I try not to tell myself Im going through my quarter life crisis. It is what it is.
 

Jainarayan

ॐ नमो भगवते वासुदेवाय
Staff member
Premium Member
Thanks. :)

Yes, we have to make the best of what we have. Unfortunately we tend to forget that... I do anyway. :oops:
 

SpentaMaynu

One God, All in all
Look at you bunch of old people, just joking (though come to think of it I'm not that young anymore either... when does old age start?). Anyway - Sorry too interrupt. I just want to say that I am honored to learn from you and that I find it inspiring that you are willing to ask questions and challenge set belief systems. @Carlita @Aupmanyav @beenherebeforeagain @Thorbjorn
 

beenherebeforeagain

Rogue Animist
Premium Member
Look at you bunch of old people, just joking (though come to think of it I'm not that young anymore either... when does old age start?). Anyway - Sorry too interrupt. I just want to say that I am honored to learn from you and that I find it inspiring that you are willing to ask questions and challenge set belief systems. @Carlita @Aupmanyav @beenherebeforeagain @Thorbjorn

lol, and thank you.:p I think "old" starts when you stop seeing wondrous things every day, stop looking at the world with childlike awe, start allowing the troubles you have to keep you down, when you start to give up. I'm in my mid-50s, but feel like I'm in my middle 20s still (although the body certainly can't keep up with what I could do back then...:eek::D). My dad is 90, Mom is 88, and I hope I'm at least half as spry and energetic as they are, if and when I get to be their age.:D
 

Whiterain

Get me off of this planet
Welcome to adulthood. Should we crack a bottle of wine?

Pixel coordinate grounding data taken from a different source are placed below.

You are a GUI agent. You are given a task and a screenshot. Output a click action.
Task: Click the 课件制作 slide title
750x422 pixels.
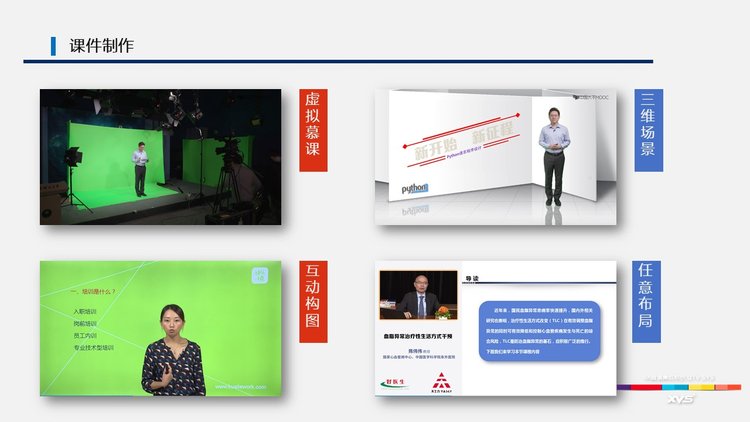pyautogui.click(x=102, y=46)
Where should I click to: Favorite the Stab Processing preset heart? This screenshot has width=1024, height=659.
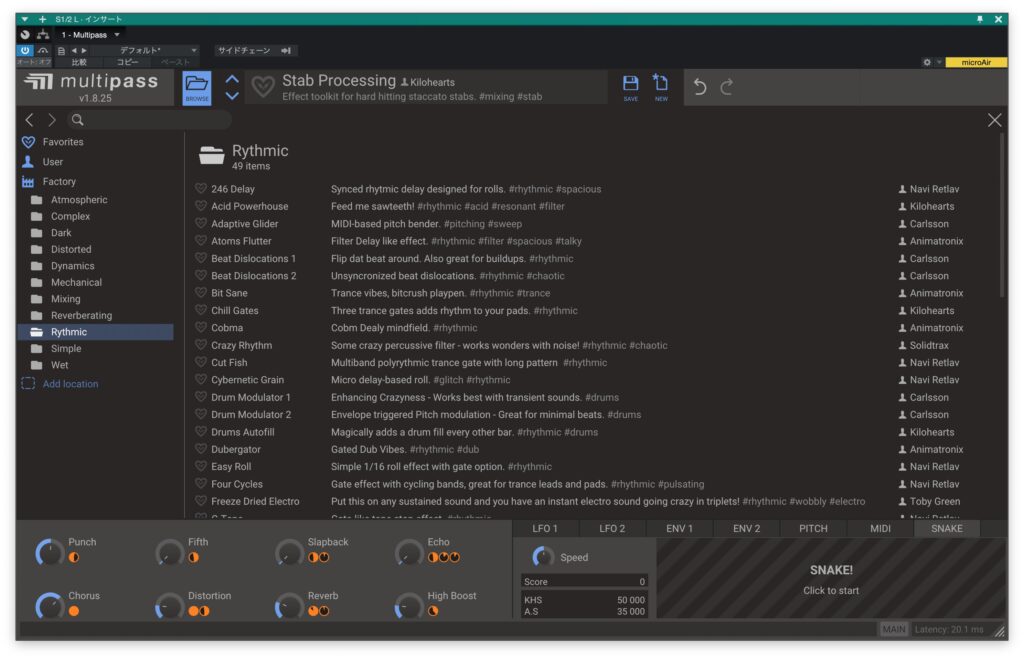click(x=263, y=88)
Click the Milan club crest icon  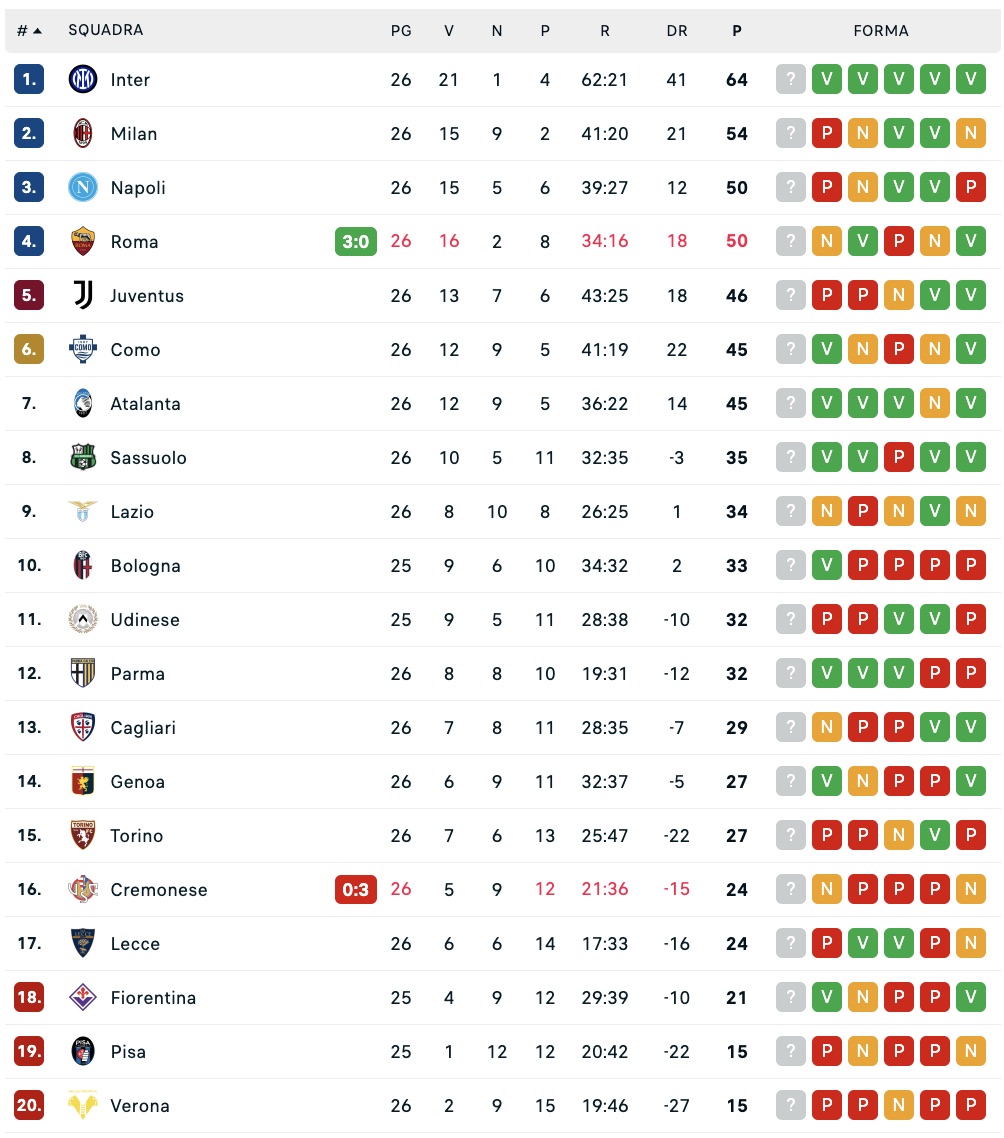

The Pagans have been outlandish in the America's since the beginning.

Before Salem, the First American Witch Hunt — History in the Headlines

It started with the Witch Trials which took place all over the colonies, not only in Salem.

Paganism was annihilated in the America's and this Land of Religious Freedom was Christianized, European Pagans suffered the worst.

Other than that, Since the 40's it's been a bit of an outcasted belief or practice.

It's not just youngsters that are drawn to Paganism, there are tired Elders out there that put up with alienation their whole life.

Christians, man.

Can I get cookies or something for this? Cookies don't suffice.

The Old Norse tried to tell the Church the Gods were also their Ancestors and they wouldn't accept it. They wanted a veritable cosmic and supernatural God to stand before them in protest, all they had was flesh and blood.